We kept in touch with early years practitioners throughout the Covid-19 pandemic and found that there was a significant impact both on families of 0-5 year olds, and on the children themselves. Evidence from Ofsted research interviews with early years providers shows the pandemic has substantially delayed the learning of young children; particularly personal, social and emotional development. Doncaster Primary Schools have told us that pupils are struggling. They don’t know how to listen, sit and concentrate, focus, take turns or interact with adults. Many of those for whom English is an Additional Language haven’t spoken English at home during lockdowns and have fallen behind with language development.

darts secured funding through Doncaster Council and the Additional Restrictions Grant from South Yorkshire Mayoral Authority in 2022 to developed a music and movement approach in direct response to these challenges during an intense three-month period. This development time enabled darts artists and freelance artists to work collaboratively with each other, and with early years practitioners, to understand the issues and to test and refine their approach. Artists delivered 40 music and movement sessions with groups of 3-5 year old children at Grange Lane Infant Academy and Town Fields Primary School.

Case Study – Cindy
Cindy (not her real name) was in one of the regular music and movement groups at Townfield Primary School. She was supported by a Teaching Assistant and couldn’t stay for long at the beginning. She flitted in and out, to get a sense of what was going on.

The artists made sure that when Cindy was in the room, she could be included in creative activity as much as possible – showing her what the instruments sounded like and engaging her in in playing them herself.

As the project continued Cindy stayed longer and longer and became part of the group for periods of time.

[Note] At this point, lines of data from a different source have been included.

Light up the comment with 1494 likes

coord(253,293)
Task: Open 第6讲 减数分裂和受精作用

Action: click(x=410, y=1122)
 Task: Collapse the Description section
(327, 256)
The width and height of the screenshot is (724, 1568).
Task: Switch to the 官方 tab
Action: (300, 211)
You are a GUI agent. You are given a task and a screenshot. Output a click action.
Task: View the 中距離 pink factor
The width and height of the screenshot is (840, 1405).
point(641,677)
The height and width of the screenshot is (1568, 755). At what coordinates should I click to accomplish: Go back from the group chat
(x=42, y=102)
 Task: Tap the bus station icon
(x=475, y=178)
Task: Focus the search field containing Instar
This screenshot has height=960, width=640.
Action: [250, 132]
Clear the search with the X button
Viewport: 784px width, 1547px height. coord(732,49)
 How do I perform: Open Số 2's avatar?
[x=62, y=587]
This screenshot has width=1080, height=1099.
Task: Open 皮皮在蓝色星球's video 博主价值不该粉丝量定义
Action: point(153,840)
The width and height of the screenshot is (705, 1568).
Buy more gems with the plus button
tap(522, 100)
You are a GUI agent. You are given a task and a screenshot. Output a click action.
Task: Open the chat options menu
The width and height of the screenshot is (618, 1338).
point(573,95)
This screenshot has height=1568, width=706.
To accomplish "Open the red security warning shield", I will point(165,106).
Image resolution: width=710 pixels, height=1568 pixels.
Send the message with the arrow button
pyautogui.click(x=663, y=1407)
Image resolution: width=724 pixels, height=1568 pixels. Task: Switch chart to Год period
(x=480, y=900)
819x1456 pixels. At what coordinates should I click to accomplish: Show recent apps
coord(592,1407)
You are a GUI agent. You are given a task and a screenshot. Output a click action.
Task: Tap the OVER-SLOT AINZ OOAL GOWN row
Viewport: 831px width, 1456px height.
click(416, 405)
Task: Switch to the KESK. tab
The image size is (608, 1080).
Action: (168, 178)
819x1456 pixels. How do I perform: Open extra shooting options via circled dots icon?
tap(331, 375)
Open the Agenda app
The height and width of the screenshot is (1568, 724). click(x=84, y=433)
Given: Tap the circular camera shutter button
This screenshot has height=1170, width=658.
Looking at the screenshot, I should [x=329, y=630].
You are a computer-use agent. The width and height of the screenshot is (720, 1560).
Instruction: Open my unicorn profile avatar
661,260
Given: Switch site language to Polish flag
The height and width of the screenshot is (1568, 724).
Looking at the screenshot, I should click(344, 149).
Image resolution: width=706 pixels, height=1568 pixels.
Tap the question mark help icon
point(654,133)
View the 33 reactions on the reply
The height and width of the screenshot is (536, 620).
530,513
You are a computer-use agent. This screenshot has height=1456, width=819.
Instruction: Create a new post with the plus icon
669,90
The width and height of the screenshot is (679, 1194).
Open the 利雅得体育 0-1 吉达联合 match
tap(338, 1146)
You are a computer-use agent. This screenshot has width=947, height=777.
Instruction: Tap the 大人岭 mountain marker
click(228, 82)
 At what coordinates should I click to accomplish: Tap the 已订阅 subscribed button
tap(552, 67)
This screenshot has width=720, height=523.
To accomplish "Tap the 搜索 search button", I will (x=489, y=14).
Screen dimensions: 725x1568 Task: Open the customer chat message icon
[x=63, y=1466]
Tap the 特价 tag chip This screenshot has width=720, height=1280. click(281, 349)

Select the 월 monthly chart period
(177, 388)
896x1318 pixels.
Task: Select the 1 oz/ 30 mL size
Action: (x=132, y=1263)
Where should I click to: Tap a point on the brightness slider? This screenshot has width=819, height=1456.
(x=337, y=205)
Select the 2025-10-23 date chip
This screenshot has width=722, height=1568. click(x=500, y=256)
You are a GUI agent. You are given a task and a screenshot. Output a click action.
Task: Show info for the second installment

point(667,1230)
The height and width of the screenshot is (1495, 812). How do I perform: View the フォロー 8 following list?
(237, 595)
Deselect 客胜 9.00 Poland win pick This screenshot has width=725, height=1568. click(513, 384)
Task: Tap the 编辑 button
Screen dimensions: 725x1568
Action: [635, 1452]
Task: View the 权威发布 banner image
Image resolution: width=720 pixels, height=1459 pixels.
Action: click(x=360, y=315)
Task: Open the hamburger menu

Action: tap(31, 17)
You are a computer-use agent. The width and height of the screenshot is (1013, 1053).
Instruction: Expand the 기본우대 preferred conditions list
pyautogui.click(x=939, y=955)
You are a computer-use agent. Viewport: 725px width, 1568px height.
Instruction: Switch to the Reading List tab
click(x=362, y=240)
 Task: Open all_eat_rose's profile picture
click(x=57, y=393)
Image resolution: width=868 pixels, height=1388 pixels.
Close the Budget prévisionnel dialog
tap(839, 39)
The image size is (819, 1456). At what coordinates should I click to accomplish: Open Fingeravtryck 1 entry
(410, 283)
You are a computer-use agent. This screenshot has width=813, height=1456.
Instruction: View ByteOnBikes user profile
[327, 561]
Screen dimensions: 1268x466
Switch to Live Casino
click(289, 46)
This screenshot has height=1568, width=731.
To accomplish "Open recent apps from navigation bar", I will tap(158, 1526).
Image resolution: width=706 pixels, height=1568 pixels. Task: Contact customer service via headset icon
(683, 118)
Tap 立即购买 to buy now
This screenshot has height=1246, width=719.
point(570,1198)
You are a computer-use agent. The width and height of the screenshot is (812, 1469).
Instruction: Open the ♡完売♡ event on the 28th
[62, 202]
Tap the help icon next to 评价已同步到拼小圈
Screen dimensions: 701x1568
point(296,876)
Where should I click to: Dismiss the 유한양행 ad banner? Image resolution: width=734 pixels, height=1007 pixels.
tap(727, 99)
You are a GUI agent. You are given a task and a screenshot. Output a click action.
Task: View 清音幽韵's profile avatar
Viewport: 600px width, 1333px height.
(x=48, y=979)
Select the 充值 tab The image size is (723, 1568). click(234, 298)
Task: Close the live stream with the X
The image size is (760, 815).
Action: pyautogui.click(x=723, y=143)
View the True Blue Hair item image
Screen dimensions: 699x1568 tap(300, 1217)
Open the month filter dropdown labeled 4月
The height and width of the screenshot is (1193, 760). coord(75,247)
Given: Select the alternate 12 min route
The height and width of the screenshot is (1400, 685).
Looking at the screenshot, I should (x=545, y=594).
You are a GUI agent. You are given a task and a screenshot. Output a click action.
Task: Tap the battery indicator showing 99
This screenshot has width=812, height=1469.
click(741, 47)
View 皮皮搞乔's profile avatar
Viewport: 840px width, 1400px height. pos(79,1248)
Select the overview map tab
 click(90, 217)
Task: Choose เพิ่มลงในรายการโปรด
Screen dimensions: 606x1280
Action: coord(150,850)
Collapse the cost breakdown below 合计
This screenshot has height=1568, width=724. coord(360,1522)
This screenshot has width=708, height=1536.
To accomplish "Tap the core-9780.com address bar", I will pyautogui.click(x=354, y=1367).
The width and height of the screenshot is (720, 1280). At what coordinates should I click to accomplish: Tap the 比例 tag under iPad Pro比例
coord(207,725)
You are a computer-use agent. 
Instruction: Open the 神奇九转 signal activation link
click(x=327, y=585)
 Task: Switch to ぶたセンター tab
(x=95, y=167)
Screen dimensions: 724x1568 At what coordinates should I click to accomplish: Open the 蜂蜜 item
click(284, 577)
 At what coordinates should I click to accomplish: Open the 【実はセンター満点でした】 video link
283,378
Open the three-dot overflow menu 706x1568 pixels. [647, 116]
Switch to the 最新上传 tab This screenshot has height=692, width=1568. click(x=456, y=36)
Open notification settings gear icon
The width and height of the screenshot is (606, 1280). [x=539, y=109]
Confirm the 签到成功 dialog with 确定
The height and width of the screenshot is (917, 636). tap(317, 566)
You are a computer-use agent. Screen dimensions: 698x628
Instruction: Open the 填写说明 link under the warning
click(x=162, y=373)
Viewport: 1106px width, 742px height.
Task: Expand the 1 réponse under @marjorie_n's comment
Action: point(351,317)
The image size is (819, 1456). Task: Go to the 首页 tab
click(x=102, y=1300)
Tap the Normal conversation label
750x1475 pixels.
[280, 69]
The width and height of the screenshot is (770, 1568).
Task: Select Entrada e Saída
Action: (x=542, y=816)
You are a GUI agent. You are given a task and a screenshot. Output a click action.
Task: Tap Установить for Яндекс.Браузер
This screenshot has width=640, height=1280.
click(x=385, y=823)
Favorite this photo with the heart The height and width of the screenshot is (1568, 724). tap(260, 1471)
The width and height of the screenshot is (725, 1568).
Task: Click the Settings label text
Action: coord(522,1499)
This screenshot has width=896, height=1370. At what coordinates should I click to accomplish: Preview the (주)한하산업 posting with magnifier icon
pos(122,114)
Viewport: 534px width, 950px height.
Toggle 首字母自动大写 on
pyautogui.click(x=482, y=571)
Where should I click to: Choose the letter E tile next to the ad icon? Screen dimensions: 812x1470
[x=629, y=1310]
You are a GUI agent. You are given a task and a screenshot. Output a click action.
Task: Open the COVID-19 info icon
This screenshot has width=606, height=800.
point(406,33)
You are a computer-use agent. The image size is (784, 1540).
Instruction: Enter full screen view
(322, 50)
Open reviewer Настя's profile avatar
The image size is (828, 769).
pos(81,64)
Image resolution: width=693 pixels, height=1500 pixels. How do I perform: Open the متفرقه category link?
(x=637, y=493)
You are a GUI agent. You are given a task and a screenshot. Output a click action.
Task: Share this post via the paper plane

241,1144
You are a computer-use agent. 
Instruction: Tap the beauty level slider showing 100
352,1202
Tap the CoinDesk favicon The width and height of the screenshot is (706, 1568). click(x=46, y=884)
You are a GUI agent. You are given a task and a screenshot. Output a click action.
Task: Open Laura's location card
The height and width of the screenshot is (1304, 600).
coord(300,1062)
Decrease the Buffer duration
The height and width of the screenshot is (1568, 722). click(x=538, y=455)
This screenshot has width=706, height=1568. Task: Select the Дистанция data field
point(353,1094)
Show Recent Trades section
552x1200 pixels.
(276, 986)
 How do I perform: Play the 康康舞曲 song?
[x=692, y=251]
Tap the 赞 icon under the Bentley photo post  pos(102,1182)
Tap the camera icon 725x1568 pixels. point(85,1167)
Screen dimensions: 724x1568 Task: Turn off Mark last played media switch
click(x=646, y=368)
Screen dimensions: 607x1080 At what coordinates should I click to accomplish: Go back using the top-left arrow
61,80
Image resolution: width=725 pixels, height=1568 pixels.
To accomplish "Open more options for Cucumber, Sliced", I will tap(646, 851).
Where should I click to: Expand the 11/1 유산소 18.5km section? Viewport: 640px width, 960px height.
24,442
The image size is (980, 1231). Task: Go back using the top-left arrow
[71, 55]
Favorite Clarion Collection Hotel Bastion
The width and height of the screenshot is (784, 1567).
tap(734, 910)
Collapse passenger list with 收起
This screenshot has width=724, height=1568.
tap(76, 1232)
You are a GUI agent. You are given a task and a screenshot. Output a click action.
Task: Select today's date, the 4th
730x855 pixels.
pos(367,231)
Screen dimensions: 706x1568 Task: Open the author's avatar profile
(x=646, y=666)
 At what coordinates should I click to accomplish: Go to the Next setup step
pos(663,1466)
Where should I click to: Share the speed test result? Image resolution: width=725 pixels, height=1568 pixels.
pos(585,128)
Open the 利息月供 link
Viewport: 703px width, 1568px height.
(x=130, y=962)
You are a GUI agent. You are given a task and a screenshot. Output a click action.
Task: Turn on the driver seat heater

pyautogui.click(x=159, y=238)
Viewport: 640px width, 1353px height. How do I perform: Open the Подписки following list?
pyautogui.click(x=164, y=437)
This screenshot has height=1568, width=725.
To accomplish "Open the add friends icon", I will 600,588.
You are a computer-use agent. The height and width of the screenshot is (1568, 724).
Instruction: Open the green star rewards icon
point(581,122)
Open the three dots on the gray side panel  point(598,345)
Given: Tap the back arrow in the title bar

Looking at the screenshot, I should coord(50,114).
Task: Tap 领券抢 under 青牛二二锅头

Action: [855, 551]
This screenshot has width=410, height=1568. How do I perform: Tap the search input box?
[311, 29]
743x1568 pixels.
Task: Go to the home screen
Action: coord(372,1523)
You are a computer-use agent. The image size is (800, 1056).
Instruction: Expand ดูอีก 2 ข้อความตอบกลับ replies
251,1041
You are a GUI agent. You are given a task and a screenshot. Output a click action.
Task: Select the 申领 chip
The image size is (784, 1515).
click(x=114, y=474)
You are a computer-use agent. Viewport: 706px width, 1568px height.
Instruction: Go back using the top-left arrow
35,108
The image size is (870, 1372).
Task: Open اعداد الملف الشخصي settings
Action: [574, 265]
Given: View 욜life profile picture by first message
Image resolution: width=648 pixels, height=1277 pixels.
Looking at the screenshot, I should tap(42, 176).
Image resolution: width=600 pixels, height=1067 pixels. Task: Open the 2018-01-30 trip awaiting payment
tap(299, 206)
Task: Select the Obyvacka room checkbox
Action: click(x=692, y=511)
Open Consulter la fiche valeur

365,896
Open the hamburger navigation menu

Her focus was magical to behold: real concentration aligned to the sounds that she was hearing. She would sit still and sometimes create a high pitched voice which was a sign of enjoyment.

The next step happened naturally, and Cindy’s interest moved from listening into playing. She took hold of the instruments and played them with her TA. At one point when we were doing an activity called ‘Elephant Steps’ she played the big drum along with the musician and showed real rhythmic quality. At other times the musician followed her briefly, her TA felt that the response was so valuable that she thinks a continuation with sound and rhythm will be really beneficial to her longer term.

Case Study – Mateu
Mateu (not his real name) was in one of the regular music and movement groups at Townfield school. He had one to one support, and at the beginning of the project was unsettled and anxious. He struggled to stay in session, but the artists agreed with the staff support that he should feel free to dip in and out as Mateu felt comfortable to.

For the first couple of weeks, there was more ‘dipping out’ than staying in, but that was ok. The artists could tell that certain elements of the workshop sparked Mateu’s curiosity – especially Gary’s range of percussion instruments. In the five weeks of the project, the artists saw him moving from a state of not wanting to be in, to having real moments of contentment.

During workshop four, one musician looked over during the final listening section and saw that Mateu was sitting on the floor with his Learning Support Assistant. He was listening to the music and just looked content, which felt like a huge step forward.

Although there wasn’t a stage where Mateu was actively engaging with whole sessions during the five weeks of our project, the artists saw more and more moments where he seemed happy to be in sessions and watch. He began to engage with more and more activities, and we are confident that with further opportunities and an extended block of work, this progress would continue.